If one accepts that both private and public sectors depend on each other, and that a reasonable degree of equity should obtain in their respective benefits, the "differing levels of guarantee" enjoyed by those in schemes paid for by future taxpayers or by future corporate profits, compared with those in schemes wholly dependent on their own savings, do indeed introduce a "moral high ground" element into the debate.
John Birkett, St Andrews, Fife
The most central contribution The Independent could make to the ongoing well-being of Britain, its citizens and its Government, would be to forbid the use within your pages of the phrase "tax burden".
This is not a trifling point. We have been immured for decades in an increasingly selfish society whose attitude to taxation is entirely negative. Tax is not a burden. It is the measure of a civilised society. Tax is a contribution.
Noel Kite, New Radnor, Powys
From London to Glasgow by rail
John Jefkins' figures (Letters, 26 August) are wholly misleading. He seems unaware that the journey from London to Glasgow on HS2 would take more than the three hours at which people switch from trains to planes. Also that the 7,000 people a day flying between London and Glasgow, a declining figure, is a small proportion of the 145,000 passengers who would have to travel daily on HS2 to make it financially viable. At 400kmh, HS2 trains will emit a third more carbon than cars and almost as much as planes.

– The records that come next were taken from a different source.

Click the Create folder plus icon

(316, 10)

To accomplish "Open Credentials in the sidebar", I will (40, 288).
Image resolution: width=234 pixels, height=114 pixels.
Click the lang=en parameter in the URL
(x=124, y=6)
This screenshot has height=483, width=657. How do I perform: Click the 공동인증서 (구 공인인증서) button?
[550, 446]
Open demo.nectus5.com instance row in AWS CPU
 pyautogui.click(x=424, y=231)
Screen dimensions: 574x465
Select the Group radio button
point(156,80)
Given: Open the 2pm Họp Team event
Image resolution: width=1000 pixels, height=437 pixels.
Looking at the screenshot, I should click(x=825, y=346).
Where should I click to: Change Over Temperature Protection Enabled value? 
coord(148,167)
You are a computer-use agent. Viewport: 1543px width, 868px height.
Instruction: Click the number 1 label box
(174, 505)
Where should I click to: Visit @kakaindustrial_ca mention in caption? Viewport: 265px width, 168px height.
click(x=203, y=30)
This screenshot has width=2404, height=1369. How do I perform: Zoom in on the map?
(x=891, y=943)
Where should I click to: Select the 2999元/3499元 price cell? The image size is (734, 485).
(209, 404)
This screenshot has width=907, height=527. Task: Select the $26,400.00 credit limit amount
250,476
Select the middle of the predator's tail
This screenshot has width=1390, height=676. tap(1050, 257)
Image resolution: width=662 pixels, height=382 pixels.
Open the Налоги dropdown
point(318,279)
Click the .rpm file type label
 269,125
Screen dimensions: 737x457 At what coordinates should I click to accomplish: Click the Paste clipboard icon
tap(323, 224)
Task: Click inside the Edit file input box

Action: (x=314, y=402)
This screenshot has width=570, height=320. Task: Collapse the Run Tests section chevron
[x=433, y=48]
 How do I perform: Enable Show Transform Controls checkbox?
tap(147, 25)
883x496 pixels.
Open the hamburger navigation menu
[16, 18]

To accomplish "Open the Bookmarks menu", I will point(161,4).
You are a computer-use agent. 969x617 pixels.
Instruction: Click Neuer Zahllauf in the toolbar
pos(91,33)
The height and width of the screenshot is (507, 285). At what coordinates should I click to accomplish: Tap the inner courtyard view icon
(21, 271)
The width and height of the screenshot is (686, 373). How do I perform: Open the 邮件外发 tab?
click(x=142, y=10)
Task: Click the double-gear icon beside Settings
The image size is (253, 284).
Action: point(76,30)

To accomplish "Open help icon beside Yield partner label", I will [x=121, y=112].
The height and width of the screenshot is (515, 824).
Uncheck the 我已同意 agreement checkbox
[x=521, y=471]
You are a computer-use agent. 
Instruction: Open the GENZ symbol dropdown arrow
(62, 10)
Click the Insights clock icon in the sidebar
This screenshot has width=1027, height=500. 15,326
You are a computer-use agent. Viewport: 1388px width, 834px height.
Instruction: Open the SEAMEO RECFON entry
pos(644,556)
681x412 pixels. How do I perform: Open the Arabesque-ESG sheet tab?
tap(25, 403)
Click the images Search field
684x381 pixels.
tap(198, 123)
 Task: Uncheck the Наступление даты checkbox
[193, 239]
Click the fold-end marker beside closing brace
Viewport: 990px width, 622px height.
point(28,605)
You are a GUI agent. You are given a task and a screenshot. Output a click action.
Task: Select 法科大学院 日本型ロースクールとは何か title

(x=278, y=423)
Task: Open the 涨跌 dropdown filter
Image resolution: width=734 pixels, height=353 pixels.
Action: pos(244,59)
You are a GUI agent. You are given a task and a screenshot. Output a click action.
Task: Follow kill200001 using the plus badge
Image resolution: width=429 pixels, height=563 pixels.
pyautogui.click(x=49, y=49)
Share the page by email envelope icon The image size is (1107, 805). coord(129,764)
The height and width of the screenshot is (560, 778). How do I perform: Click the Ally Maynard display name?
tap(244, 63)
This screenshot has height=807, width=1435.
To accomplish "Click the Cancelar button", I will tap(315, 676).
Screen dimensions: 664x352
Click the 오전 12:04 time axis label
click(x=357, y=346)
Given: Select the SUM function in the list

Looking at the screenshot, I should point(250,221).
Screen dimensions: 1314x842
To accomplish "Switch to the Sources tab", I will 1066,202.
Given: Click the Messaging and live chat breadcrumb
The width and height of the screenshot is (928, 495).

In terms of profitability it is more realistic to look at the experience of High Speed 1, the Channel Tunnel link. It was forecast to carry 21 million passengers a year by 2005; it actually carries 7.5 million and is being sold off at a fraction of what it cost to build because the Government wants to off-load its losses.
Shirley Judges, Little Kingshill, Buckinghamshire
While I support John Jefkins in his call for a purpose-built high-speed line, his reference to "today's slow trains" between London and Glasgow is misleading.
There is now an hourly service of 125mph trains from Euston covering the 400 miles in as little as 4hr 10min – time that can be used to read, work, sleep or watch the scenery, in contrast to the fragmented and wasteful three hours or so between city centres for those misguided enough to use air.
My personal experience suggests that more people are coming back to rail for such long-distance journeys, particularly since aircraft were grounded by the wrong kind of ash.
Keith Farr, Cholsey, Oxfordshire
Joe Walmswell (letter, 1 September) protests that his University Challenge team should not have been expected to answer questions about 1960s rock music. He should take heart. In 1975, during the warm-up for a University Challenge match, one of the practice questions my team had asked of it was about the real names of American boxers from – as I recall – the 1930s and 1940s . After we had failed to come up with any, Bamber Gascoigne remarked that nobody had got any part of it right for some years, and tore up the question card.